Per determinare un numero adeguato di cicli di amplificazione PCR per amplificare la libreria Hi-C finale, le reazioni PCR sono state impostate utilizzando 2,5 μL di una data libreria su perle, come descritto nel protocollo. Il numero di cicli PCR per l'amplificazione finale è un ciclo in meno rispetto al numero di cicli per i quali lo striscio è visibile (Figura 2B). In questo caso sono stati scelti 4 cicli di amplificazione PCR. Come checkpoint di qualità finale, un'aliquota della libreria Hi-C è stata ri-amplificata e digerita con Cla I. Il livello di digestione della libreria (una diminuzione della dimensione dello striscio) indica l'abbondanza di coppie Hi-C valide e riflette la proporzione di letture utili che si otterranno dalla libreria (Figura 2C). Un rapporto tra l'intervallo di dimensioni superiori (determinato dalla dimensione presente nel campione UD) e l'intervallo di dimensioni inferiori in entrambi i campioni UD e D dovrebbe produrre un rapporto > 1 per l'UD e un rapporto ≤ 1 per il campione digerito se la digestione Cla I è efficiente.

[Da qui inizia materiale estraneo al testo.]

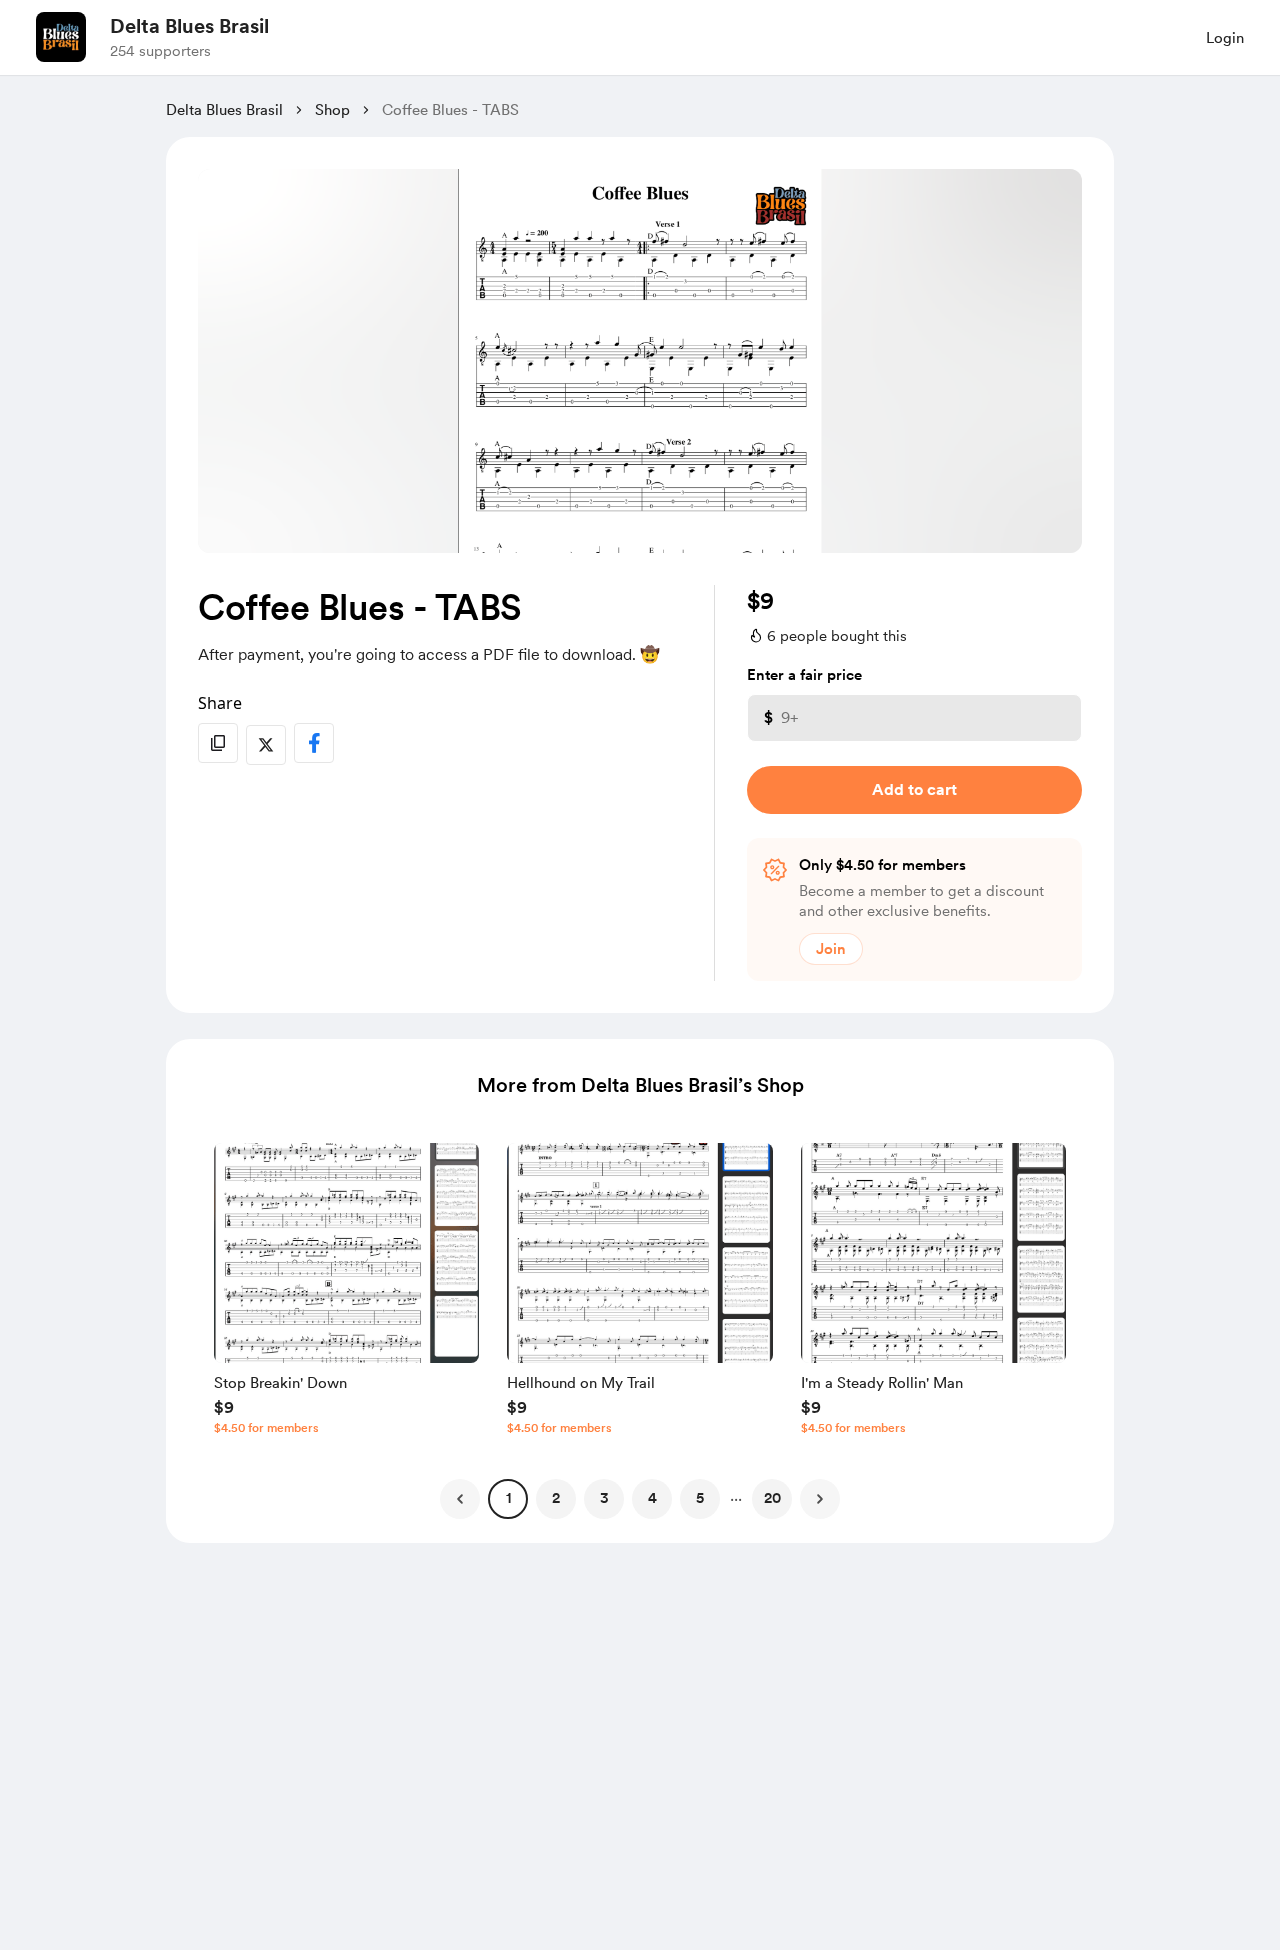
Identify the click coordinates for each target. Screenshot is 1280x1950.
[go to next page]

Dopo la sequenziazione di fine accoppiata, i file FASTQ (Tabella 1) sono stati elaborati utilizzando HiCPro28 e le statistiche generate tracciate utilizzando MultiQC28. Uno strumento alternativo a HiCPro è la pipeline HiCUP30 che produce risultati simili (non mostrati). La Figura 3 e la Tabella 2 mostrano le informazioni statistiche dettagliate delle letture sequenziate. Vengono riportati l'allineamento completo della lettura e l'allineamento dopo il taglio. Queste due categorie corrispondono a letture allineate con successo che verranno utilizzate nell'analisi successiva per trovare coppie Hi-C valide. La categoria alignment-after-trimming si riferisce alle letture che attraversano la giunzione di legatura, che non sono state allineate nel primo passaggio e vengono tagliate nel sito di legatura per poi riallineare la loro estremità di 5' al genoma28 (Figura 3B,C e Tabella 2). Le statistiche di contatto mostrano che la libreria Hi-C era di alta qualità con l'82,2% di coppie valide e il 7,6% di letture non utili che cadevano nello stesso autocerchio di frammenti, nelle estremità penzolanti dello stesso frammento, nella ri-legatura, nelle coppie filtrate e nelle categorie di coppie scaricate (Figura 3A, Figura 3De Tabella 2). Inoltre, il numero di duplicati PCR è molto basso, indicando che la complessità della libreria è elevata e che i cicli PCR hanno introdotto artefatti minimi (Figura 3E e Tabella 2).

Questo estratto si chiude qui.